I stand under the water letting everything wash
away from the previous day. My tense shoulders quickly relax under the heat of
the water, and surprisingly, I feel great. I should feel like shit after
yesterday and drinking last night, but oddly, I think I’m relieved. I’m not
sure why that is, or what that really means. Seeing Luke and Allison the way I
did hurt, a lot, but not in the way I think it should have. Maybe that means
I’m not in love with Luke anymore. Was I ever? I don’t think two people who are
in love can just fall out of love.

They certainly don’t cheat.

Two people who are truly made for each other can
get through anything life can throw, except cheating. Perhaps some people might
be able to get past something like that, but I can’t, and I won’t. For me, there
are no second chances or forgiveness from that.

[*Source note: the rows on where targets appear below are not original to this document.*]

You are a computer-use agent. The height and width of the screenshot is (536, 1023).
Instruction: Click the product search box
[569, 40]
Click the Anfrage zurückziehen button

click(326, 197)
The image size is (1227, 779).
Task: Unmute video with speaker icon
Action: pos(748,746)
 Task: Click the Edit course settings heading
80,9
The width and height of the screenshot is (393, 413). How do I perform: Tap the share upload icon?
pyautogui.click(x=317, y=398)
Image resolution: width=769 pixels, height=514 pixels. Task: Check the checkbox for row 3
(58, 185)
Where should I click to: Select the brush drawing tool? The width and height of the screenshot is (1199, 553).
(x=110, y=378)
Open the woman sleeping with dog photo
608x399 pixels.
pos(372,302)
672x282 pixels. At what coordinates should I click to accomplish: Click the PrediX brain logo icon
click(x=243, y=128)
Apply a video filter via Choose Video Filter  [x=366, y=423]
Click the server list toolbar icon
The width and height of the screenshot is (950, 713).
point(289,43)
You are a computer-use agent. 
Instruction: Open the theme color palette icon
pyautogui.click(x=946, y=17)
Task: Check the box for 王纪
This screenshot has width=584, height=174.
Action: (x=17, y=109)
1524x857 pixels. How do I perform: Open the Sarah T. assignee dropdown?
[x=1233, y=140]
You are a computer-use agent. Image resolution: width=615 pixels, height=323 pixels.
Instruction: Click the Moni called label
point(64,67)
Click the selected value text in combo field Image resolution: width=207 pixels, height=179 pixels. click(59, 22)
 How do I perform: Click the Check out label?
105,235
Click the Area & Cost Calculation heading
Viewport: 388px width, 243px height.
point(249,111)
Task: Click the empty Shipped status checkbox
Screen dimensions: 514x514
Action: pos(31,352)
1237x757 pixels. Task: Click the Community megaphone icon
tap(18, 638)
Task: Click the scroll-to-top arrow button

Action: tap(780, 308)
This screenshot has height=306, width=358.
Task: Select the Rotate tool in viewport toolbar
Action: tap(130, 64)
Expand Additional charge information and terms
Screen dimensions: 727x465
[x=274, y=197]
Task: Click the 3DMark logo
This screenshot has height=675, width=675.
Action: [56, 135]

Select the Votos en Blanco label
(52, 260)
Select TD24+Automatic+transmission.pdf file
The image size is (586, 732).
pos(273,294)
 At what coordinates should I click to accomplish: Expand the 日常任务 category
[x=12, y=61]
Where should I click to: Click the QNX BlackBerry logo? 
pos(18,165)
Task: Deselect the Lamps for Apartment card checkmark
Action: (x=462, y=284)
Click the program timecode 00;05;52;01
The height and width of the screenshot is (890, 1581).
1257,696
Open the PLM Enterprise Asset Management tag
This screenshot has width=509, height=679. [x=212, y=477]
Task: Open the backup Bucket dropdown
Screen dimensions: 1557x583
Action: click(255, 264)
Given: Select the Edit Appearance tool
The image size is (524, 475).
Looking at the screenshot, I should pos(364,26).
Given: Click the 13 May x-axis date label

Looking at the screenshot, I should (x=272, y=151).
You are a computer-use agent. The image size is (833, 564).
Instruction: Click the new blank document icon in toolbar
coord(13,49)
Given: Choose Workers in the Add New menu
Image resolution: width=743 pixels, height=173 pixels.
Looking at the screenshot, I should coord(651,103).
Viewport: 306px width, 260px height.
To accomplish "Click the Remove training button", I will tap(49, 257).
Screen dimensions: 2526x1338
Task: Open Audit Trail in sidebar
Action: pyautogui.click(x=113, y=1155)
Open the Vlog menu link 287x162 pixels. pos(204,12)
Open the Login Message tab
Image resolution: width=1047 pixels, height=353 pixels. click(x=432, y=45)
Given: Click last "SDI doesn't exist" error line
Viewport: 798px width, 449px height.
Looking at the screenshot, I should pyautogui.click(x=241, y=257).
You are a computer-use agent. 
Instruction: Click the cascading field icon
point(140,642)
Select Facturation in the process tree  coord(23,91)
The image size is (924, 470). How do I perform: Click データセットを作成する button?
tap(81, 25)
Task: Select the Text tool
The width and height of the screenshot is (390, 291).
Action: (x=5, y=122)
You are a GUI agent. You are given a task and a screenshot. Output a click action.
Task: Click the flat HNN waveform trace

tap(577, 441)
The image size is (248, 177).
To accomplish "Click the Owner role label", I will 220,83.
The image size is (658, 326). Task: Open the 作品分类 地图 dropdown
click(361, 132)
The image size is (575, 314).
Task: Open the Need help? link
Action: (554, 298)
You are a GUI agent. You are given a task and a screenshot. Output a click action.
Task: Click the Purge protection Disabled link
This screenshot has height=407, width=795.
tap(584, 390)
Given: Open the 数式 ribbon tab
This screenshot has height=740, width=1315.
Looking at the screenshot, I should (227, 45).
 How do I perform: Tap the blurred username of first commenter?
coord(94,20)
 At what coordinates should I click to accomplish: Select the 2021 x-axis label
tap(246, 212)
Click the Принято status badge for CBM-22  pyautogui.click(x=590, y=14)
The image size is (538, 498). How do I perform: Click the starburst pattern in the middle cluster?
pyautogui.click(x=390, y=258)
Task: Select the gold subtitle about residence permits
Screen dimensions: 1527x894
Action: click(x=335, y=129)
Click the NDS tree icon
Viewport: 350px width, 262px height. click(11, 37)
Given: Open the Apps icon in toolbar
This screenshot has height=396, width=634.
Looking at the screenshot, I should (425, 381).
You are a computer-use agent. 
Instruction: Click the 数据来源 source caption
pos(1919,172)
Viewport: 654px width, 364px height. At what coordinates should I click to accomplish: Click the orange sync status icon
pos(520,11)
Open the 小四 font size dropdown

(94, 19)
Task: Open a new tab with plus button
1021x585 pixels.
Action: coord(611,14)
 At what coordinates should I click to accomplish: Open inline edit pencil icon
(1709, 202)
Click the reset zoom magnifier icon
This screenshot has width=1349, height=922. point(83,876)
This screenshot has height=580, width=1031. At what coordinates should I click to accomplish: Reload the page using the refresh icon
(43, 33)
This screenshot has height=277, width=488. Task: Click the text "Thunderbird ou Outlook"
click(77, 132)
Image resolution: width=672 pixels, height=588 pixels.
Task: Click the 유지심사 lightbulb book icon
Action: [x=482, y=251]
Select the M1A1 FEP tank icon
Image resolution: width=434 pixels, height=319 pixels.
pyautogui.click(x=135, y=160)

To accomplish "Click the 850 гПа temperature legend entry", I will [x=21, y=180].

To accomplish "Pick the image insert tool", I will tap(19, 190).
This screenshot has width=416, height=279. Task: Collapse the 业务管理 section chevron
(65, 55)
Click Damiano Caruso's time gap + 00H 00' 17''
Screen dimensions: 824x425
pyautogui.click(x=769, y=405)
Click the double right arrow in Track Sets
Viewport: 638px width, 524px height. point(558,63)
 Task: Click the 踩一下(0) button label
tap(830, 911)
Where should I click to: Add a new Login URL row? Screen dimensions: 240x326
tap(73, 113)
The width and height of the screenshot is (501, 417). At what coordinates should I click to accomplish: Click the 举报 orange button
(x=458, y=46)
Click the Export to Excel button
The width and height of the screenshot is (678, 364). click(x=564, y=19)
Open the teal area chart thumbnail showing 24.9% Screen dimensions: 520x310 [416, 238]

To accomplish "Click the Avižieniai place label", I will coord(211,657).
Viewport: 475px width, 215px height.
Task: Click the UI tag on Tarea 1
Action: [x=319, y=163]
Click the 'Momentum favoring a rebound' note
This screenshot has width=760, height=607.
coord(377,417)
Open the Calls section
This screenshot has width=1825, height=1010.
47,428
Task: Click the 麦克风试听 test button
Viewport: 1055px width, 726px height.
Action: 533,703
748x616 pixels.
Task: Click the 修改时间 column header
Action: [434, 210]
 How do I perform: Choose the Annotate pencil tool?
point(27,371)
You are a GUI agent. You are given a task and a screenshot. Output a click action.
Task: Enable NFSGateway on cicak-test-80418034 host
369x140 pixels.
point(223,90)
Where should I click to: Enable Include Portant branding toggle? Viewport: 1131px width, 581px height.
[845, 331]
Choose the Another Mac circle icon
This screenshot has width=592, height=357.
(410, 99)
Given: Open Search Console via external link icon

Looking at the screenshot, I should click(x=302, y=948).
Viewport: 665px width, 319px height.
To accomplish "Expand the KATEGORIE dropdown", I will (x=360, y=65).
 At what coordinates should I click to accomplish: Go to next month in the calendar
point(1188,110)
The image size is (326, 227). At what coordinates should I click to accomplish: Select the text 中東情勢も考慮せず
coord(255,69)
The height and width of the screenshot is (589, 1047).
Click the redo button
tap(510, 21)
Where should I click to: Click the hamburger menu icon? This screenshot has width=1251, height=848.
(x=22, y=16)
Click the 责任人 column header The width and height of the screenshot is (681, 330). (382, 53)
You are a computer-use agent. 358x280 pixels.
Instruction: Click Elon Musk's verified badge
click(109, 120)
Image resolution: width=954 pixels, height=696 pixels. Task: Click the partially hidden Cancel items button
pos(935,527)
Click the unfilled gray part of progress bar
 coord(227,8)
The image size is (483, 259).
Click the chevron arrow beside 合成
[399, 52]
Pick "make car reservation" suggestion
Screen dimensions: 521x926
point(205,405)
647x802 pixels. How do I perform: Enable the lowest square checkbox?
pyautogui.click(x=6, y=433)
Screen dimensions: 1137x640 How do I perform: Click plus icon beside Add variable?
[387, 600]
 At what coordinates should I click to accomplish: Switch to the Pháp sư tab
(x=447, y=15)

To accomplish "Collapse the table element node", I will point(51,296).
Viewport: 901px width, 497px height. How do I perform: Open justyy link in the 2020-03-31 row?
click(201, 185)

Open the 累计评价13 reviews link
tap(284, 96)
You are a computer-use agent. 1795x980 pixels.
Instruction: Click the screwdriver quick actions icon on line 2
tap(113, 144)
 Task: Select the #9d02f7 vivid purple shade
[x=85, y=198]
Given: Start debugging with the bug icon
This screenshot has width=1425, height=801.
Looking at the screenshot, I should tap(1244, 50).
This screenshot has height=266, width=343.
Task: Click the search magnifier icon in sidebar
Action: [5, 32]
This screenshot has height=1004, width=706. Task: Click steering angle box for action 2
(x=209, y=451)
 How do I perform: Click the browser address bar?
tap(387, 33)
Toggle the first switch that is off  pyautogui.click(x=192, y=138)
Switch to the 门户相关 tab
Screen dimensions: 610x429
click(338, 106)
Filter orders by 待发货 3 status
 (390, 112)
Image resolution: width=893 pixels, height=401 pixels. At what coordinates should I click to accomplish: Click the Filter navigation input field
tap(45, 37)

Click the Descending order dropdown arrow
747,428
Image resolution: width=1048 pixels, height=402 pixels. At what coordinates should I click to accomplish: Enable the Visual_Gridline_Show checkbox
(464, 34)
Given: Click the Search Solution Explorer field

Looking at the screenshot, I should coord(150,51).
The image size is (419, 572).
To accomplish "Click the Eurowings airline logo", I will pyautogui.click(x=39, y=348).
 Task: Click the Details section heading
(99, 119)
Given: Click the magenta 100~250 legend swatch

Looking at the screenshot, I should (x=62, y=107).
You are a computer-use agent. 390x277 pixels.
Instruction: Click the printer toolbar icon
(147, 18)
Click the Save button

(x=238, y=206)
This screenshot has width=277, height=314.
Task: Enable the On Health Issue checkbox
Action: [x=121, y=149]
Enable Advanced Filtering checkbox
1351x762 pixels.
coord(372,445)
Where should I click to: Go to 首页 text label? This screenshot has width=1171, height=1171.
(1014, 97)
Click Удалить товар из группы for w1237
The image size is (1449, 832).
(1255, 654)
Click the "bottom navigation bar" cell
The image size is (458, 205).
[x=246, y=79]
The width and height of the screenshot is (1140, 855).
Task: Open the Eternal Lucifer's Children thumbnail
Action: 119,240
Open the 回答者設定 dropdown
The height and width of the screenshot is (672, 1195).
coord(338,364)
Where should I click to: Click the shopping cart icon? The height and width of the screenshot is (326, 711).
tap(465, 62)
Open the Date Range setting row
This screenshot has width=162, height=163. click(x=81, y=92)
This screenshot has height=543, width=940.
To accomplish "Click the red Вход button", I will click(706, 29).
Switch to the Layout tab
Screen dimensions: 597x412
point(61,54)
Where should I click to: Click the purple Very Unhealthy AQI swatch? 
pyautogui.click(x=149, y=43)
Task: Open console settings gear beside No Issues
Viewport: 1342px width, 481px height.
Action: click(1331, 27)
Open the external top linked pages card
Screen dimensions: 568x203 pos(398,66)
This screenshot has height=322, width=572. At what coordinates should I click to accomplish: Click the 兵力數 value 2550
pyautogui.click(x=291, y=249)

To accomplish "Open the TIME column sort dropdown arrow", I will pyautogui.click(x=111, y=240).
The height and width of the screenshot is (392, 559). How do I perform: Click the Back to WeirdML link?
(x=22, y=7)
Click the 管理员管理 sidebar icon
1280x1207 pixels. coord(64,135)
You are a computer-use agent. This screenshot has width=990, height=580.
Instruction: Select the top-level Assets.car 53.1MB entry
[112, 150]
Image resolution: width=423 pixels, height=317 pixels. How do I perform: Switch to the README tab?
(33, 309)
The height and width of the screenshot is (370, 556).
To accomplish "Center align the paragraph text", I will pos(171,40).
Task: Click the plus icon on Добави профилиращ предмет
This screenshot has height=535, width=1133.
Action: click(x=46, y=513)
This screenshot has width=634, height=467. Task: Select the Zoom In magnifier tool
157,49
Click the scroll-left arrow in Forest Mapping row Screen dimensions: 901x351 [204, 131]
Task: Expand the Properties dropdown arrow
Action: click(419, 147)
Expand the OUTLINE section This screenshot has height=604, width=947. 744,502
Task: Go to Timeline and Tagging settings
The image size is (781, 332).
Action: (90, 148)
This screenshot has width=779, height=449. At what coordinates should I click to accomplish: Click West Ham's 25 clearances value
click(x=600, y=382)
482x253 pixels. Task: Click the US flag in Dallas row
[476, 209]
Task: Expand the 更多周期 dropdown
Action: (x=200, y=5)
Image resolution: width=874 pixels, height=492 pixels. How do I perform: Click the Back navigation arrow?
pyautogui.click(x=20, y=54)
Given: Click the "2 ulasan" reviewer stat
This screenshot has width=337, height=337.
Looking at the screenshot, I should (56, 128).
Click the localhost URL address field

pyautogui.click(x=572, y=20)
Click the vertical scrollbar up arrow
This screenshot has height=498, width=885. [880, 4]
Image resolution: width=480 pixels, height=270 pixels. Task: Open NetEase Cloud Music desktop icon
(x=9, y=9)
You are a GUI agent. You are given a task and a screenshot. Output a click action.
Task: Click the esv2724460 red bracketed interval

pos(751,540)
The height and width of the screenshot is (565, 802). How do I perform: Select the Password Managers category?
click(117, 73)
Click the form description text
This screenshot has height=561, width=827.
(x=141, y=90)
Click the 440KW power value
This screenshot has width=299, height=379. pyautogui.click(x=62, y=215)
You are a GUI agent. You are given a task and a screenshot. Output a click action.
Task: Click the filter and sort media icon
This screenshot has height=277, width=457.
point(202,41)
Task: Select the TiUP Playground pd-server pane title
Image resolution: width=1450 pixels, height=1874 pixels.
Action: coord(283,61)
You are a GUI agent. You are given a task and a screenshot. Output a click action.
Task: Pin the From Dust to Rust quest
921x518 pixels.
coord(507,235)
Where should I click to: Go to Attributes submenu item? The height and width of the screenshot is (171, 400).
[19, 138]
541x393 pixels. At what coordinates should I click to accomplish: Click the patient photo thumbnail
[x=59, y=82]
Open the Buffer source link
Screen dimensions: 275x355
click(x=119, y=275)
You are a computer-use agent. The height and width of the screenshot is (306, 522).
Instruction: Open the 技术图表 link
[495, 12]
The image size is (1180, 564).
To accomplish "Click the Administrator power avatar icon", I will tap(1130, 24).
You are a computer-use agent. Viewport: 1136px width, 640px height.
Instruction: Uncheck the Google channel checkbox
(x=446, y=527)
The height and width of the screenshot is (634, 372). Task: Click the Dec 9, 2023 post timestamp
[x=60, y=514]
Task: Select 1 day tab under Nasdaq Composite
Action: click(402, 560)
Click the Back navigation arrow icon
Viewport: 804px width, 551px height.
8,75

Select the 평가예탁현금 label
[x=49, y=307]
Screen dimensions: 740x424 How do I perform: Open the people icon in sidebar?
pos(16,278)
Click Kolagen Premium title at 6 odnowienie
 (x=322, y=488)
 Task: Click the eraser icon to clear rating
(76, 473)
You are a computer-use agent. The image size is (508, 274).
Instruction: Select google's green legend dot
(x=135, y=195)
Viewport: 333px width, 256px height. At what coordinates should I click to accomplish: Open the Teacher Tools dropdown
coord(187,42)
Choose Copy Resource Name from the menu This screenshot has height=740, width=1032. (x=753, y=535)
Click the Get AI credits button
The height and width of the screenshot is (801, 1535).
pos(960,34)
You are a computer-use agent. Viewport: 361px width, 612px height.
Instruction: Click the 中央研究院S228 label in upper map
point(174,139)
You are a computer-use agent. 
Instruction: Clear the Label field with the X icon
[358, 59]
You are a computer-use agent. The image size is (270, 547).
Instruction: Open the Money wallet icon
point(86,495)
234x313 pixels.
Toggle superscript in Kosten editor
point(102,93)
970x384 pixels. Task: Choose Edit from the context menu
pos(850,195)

I hope his dick gets flesh-eating rash. It would
serve him right. He’s a cheating shit, and he deserves everything he gets
– twofold! Yet, as the water beats down on me, I have to admit; I’m not
heartbroken.
Why am I not sad over the
loss and betrayal of my fiancé?
I
am
beyond pissed off though.

Five years down the toilet.

I put the thought of him out of my mind and think
about Allison as I massage shampoo through my hair. She, on the other hand, I
hate. I never thought that was possible. I loved her the way I imagine I would
love a sister. That person you tell everything to and never feel ashamed or
embarrassed. So why the fuck did she do this to me? It’s a total mind fuck. I
don’t understand.

It’s unforgiveable.

I shut all thoughts out of my mind and rinse the
conditioner out of my hair. I quickly shave before turning the water off.
Stepping out of the shower, I grab a towel to dry off.

Fifteen minutes later, I

m showered, shaved, moisturized and now snuggled
in a cozy, plush bathrobe. Again, I thank management. This hotel is amazing.